TASK STATEMENT: Every single entry must be restated word for word.

MATERIAL FOR THIS TASK section start

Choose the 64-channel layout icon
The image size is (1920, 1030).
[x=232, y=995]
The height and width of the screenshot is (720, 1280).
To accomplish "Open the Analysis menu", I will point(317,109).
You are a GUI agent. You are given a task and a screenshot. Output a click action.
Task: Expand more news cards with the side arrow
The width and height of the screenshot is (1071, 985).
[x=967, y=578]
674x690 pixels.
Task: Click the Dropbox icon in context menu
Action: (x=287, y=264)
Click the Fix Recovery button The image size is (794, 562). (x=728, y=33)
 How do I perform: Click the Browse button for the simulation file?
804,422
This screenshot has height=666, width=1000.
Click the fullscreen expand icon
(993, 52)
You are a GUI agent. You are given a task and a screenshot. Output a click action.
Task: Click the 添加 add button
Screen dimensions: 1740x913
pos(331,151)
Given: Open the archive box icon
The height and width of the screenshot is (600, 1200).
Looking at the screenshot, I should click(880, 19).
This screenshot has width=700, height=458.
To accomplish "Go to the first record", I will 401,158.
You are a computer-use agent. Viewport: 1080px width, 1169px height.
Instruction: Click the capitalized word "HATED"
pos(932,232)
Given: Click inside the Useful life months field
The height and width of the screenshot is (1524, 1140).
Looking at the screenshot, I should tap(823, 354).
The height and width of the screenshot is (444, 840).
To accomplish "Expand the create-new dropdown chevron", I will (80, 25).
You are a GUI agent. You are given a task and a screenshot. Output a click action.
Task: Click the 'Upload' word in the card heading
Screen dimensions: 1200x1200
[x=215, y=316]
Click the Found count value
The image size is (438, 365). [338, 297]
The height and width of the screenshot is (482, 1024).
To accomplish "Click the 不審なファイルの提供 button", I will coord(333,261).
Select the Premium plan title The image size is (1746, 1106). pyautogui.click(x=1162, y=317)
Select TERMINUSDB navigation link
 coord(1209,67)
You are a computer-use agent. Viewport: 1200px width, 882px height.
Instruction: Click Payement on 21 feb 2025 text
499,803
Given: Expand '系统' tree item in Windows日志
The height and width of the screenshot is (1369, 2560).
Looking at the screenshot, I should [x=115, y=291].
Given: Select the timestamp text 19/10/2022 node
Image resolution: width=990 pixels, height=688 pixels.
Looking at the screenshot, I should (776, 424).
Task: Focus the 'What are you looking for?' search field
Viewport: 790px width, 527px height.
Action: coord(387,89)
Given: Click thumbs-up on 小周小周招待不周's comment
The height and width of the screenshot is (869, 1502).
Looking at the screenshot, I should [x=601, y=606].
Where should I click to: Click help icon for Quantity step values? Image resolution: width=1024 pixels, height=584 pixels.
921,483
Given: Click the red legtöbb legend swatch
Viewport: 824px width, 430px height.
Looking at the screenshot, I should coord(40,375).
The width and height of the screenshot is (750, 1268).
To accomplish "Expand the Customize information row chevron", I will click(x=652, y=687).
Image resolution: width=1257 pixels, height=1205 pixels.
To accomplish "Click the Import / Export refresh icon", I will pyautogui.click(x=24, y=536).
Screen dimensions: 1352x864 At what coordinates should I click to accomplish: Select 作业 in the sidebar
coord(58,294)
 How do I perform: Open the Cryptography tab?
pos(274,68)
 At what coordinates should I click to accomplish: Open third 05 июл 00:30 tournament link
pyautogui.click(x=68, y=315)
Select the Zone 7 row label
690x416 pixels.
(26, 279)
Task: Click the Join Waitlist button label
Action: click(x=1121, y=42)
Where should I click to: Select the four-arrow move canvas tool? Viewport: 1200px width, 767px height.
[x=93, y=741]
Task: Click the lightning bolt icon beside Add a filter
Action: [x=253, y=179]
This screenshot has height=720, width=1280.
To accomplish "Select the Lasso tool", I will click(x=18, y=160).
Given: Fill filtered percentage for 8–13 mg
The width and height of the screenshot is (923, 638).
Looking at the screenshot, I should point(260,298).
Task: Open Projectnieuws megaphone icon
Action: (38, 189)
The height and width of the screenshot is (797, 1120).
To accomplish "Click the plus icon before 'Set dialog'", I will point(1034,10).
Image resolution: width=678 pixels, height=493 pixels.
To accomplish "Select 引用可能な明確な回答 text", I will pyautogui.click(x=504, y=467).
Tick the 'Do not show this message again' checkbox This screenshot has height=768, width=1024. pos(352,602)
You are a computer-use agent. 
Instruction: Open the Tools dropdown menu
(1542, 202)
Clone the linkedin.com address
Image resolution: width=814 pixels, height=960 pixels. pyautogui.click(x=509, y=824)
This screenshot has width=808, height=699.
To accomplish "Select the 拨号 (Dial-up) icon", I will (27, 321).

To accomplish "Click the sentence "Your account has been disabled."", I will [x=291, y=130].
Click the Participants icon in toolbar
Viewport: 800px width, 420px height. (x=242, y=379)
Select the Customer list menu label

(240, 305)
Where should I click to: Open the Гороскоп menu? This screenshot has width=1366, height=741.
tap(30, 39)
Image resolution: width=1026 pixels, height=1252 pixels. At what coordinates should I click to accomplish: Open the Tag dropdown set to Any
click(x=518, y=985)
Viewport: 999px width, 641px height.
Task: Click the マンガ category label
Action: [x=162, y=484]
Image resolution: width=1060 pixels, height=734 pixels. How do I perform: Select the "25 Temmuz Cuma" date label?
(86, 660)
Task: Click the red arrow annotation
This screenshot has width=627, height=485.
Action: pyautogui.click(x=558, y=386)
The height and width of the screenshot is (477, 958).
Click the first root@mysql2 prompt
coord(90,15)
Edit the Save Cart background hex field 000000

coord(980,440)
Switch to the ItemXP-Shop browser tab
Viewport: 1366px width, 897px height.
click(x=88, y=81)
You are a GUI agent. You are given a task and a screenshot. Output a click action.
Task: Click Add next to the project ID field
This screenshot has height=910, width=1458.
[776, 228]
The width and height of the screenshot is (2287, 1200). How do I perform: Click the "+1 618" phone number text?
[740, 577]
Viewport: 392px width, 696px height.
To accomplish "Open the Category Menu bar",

MATERIAL FOR THIS TASK section end

RESPONSE BELOW:
Choose the 64-channel layout icon
The image size is (1920, 1030).
[x=232, y=995]
The height and width of the screenshot is (720, 1280).
To accomplish "Open the Analysis menu", I will point(317,109).
You are a GUI agent. You are given a task and a screenshot. Output a click action.
Task: Expand more news cards with the side arrow
The width and height of the screenshot is (1071, 985).
[x=967, y=578]
674x690 pixels.
Task: Click the Dropbox icon in context menu
Action: (x=287, y=264)
Click the Fix Recovery button The image size is (794, 562). (x=728, y=33)
 How do I perform: Click the Browse button for the simulation file?
804,422
This screenshot has height=666, width=1000.
Click the fullscreen expand icon
(993, 52)
You are a GUI agent. You are given a task and a screenshot. Output a click action.
Task: Click the 添加 add button
Screen dimensions: 1740x913
pos(331,151)
Given: Open the archive box icon
The height and width of the screenshot is (600, 1200).
Looking at the screenshot, I should click(880, 19).
This screenshot has width=700, height=458.
To accomplish "Go to the first record", I will 401,158.
You are a computer-use agent. Viewport: 1080px width, 1169px height.
Instruction: Click the capitalized word "HATED"
pos(932,232)
Given: Click inside the Useful life months field
The height and width of the screenshot is (1524, 1140).
Looking at the screenshot, I should tap(823, 354).
The height and width of the screenshot is (444, 840).
To accomplish "Expand the create-new dropdown chevron", I will (80, 25).
You are a GUI agent. You are given a task and a screenshot. Output a click action.
Task: Click the 'Upload' word in the card heading
Screen dimensions: 1200x1200
[x=215, y=316]
Click the Found count value
The image size is (438, 365). [338, 297]
The height and width of the screenshot is (482, 1024).
To accomplish "Click the 不審なファイルの提供 button", I will coord(333,261).
Select the Premium plan title The image size is (1746, 1106). pyautogui.click(x=1162, y=317)
Select TERMINUSDB navigation link
 coord(1209,67)
You are a computer-use agent. Viewport: 1200px width, 882px height.
Instruction: Click Payement on 21 feb 2025 text
499,803
Given: Expand '系统' tree item in Windows日志
The height and width of the screenshot is (1369, 2560).
Looking at the screenshot, I should [x=115, y=291].
Given: Select the timestamp text 19/10/2022 node
Image resolution: width=990 pixels, height=688 pixels.
Looking at the screenshot, I should (776, 424).
Task: Focus the 'What are you looking for?' search field
Viewport: 790px width, 527px height.
Action: coord(387,89)
Given: Click thumbs-up on 小周小周招待不周's comment
The height and width of the screenshot is (869, 1502).
Looking at the screenshot, I should [x=601, y=606].
Where should I click to: Click help icon for Quantity step values? Image resolution: width=1024 pixels, height=584 pixels.
921,483
Given: Click the red legtöbb legend swatch
Viewport: 824px width, 430px height.
Looking at the screenshot, I should coord(40,375).
The width and height of the screenshot is (750, 1268).
To accomplish "Expand the Customize information row chevron", I will click(x=652, y=687).
Image resolution: width=1257 pixels, height=1205 pixels.
To accomplish "Click the Import / Export refresh icon", I will pyautogui.click(x=24, y=536).
Screen dimensions: 1352x864 At what coordinates should I click to accomplish: Select 作业 in the sidebar
coord(58,294)
 How do I perform: Open the Cryptography tab?
pos(274,68)
 At what coordinates should I click to accomplish: Open third 05 июл 00:30 tournament link
pyautogui.click(x=68, y=315)
Select the Zone 7 row label
690x416 pixels.
(26, 279)
Task: Click the Join Waitlist button label
Action: click(x=1121, y=42)
Where should I click to: Select the four-arrow move canvas tool? Viewport: 1200px width, 767px height.
[x=93, y=741]
Task: Click the lightning bolt icon beside Add a filter
Action: [x=253, y=179]
This screenshot has height=720, width=1280.
To accomplish "Select the Lasso tool", I will click(x=18, y=160).
Given: Fill filtered percentage for 8–13 mg
The width and height of the screenshot is (923, 638).
Looking at the screenshot, I should point(260,298).
Task: Open Projectnieuws megaphone icon
Action: (38, 189)
The height and width of the screenshot is (797, 1120).
To accomplish "Click the plus icon before 'Set dialog'", I will point(1034,10).
Image resolution: width=678 pixels, height=493 pixels.
To accomplish "Select 引用可能な明確な回答 text", I will pyautogui.click(x=504, y=467).
Tick the 'Do not show this message again' checkbox This screenshot has height=768, width=1024. pos(352,602)
You are a computer-use agent. 
Instruction: Open the Tools dropdown menu
(1542, 202)
Clone the linkedin.com address
Image resolution: width=814 pixels, height=960 pixels. pyautogui.click(x=509, y=824)
This screenshot has width=808, height=699.
To accomplish "Select the 拨号 (Dial-up) icon", I will (27, 321).

To accomplish "Click the sentence "Your account has been disabled."", I will [x=291, y=130].
Click the Participants icon in toolbar
Viewport: 800px width, 420px height. (x=242, y=379)
Select the Customer list menu label

(240, 305)
Where should I click to: Open the Гороскоп menu? This screenshot has width=1366, height=741.
tap(30, 39)
Image resolution: width=1026 pixels, height=1252 pixels. At what coordinates should I click to accomplish: Open the Tag dropdown set to Any
click(x=518, y=985)
Viewport: 999px width, 641px height.
Task: Click the マンガ category label
Action: [x=162, y=484]
Image resolution: width=1060 pixels, height=734 pixels. How do I perform: Select the "25 Temmuz Cuma" date label?
(86, 660)
Task: Click the red arrow annotation
This screenshot has width=627, height=485.
Action: pyautogui.click(x=558, y=386)
The height and width of the screenshot is (477, 958).
Click the first root@mysql2 prompt
coord(90,15)
Edit the Save Cart background hex field 000000

coord(980,440)
Switch to the ItemXP-Shop browser tab
Viewport: 1366px width, 897px height.
click(x=88, y=81)
You are a GUI agent. You are given a task and a screenshot. Output a click action.
Task: Click Add next to the project ID field
This screenshot has height=910, width=1458.
[776, 228]
The width and height of the screenshot is (2287, 1200). How do I perform: Click the "+1 618" phone number text?
[740, 577]
Viewport: 392px width, 696px height.
To accomplish "Open the Category Menu bar",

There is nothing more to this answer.